Beneath this sentence is a set of records; write each of them out exactly.

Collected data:
· · · · ·
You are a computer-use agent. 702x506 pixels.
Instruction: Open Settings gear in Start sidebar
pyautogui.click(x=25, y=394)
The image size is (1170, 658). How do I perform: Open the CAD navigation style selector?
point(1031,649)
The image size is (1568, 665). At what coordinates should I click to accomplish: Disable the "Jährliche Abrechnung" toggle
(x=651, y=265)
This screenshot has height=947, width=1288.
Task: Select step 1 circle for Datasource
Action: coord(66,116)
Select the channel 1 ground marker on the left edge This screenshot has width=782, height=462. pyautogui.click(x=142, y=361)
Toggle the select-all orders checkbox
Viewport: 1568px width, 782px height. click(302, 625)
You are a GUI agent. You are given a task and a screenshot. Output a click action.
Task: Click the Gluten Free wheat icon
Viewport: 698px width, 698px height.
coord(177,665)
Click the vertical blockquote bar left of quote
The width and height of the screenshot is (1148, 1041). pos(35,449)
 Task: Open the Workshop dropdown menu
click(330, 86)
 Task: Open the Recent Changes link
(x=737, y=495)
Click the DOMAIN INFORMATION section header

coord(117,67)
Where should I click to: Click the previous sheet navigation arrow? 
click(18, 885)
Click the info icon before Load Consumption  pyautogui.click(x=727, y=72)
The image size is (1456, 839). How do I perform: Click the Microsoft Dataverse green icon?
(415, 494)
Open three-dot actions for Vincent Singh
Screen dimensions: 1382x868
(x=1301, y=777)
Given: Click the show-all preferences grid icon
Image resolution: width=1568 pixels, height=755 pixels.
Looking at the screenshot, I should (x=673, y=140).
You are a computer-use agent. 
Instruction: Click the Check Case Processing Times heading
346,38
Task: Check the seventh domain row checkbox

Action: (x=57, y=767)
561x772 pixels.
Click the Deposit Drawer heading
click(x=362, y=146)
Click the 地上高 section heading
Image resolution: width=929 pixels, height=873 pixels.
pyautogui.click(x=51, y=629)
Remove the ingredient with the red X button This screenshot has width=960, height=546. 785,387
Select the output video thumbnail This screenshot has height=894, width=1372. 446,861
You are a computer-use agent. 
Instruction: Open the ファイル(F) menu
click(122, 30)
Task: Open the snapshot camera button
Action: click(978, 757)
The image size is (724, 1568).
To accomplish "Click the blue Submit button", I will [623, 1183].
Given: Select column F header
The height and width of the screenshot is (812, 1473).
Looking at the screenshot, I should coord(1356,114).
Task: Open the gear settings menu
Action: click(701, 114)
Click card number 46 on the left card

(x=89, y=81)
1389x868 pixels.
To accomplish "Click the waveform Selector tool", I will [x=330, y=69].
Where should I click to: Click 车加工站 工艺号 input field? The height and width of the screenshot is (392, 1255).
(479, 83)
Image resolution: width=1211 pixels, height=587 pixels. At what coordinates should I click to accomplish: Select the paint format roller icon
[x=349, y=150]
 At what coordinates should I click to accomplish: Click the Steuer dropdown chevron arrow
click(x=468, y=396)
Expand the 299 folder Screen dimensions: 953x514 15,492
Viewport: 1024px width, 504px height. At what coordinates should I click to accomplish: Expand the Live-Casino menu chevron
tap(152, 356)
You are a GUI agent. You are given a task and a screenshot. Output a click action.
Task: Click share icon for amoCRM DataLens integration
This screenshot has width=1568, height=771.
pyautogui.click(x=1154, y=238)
· · · · ·
SOLUTION TO THE EXERCISE:
You are a computer-use agent. 702x506 pixels.
Instruction: Open Settings gear in Start sidebar
pyautogui.click(x=25, y=394)
The image size is (1170, 658). How do I perform: Open the CAD navigation style selector?
point(1031,649)
The image size is (1568, 665). At what coordinates should I click to accomplish: Disable the "Jährliche Abrechnung" toggle
(x=651, y=265)
This screenshot has height=947, width=1288.
Task: Select step 1 circle for Datasource
Action: coord(66,116)
Select the channel 1 ground marker on the left edge This screenshot has width=782, height=462. pyautogui.click(x=142, y=361)
Toggle the select-all orders checkbox
Viewport: 1568px width, 782px height. click(302, 625)
You are a GUI agent. You are given a task and a screenshot. Output a click action.
Task: Click the Gluten Free wheat icon
Viewport: 698px width, 698px height.
coord(177,665)
Click the vertical blockquote bar left of quote
The width and height of the screenshot is (1148, 1041). pos(35,449)
 Task: Open the Workshop dropdown menu
click(330, 86)
 Task: Open the Recent Changes link
(x=737, y=495)
Click the DOMAIN INFORMATION section header

coord(117,67)
Where should I click to: Click the previous sheet navigation arrow? 
click(18, 885)
Click the info icon before Load Consumption  pyautogui.click(x=727, y=72)
The image size is (1456, 839). How do I perform: Click the Microsoft Dataverse green icon?
(415, 494)
Open three-dot actions for Vincent Singh
Screen dimensions: 1382x868
(x=1301, y=777)
Given: Click the show-all preferences grid icon
Image resolution: width=1568 pixels, height=755 pixels.
Looking at the screenshot, I should (x=673, y=140).
You are a computer-use agent. 
Instruction: Click the Check Case Processing Times heading
346,38
Task: Check the seventh domain row checkbox

Action: (x=57, y=767)
561x772 pixels.
Click the Deposit Drawer heading
click(x=362, y=146)
Click the 地上高 section heading
Image resolution: width=929 pixels, height=873 pixels.
pyautogui.click(x=51, y=629)
Remove the ingredient with the red X button This screenshot has width=960, height=546. 785,387
Select the output video thumbnail This screenshot has height=894, width=1372. 446,861
You are a computer-use agent. 
Instruction: Open the ファイル(F) menu
click(122, 30)
Task: Open the snapshot camera button
Action: click(978, 757)
The image size is (724, 1568).
To accomplish "Click the blue Submit button", I will [623, 1183].
Given: Select column F header
The height and width of the screenshot is (812, 1473).
Looking at the screenshot, I should coord(1356,114).
Task: Open the gear settings menu
Action: click(701, 114)
Click card number 46 on the left card

(x=89, y=81)
1389x868 pixels.
To accomplish "Click the waveform Selector tool", I will [x=330, y=69].
Where should I click to: Click 车加工站 工艺号 input field? The height and width of the screenshot is (392, 1255).
(479, 83)
Image resolution: width=1211 pixels, height=587 pixels. At what coordinates should I click to accomplish: Select the paint format roller icon
[x=349, y=150]
 At what coordinates should I click to accomplish: Click the Steuer dropdown chevron arrow
click(x=468, y=396)
Expand the 299 folder Screen dimensions: 953x514 15,492
Viewport: 1024px width, 504px height. At what coordinates should I click to accomplish: Expand the Live-Casino menu chevron
tap(152, 356)
You are a GUI agent. You are given a task and a screenshot. Output a click action.
Task: Click share icon for amoCRM DataLens integration
This screenshot has width=1568, height=771.
pyautogui.click(x=1154, y=238)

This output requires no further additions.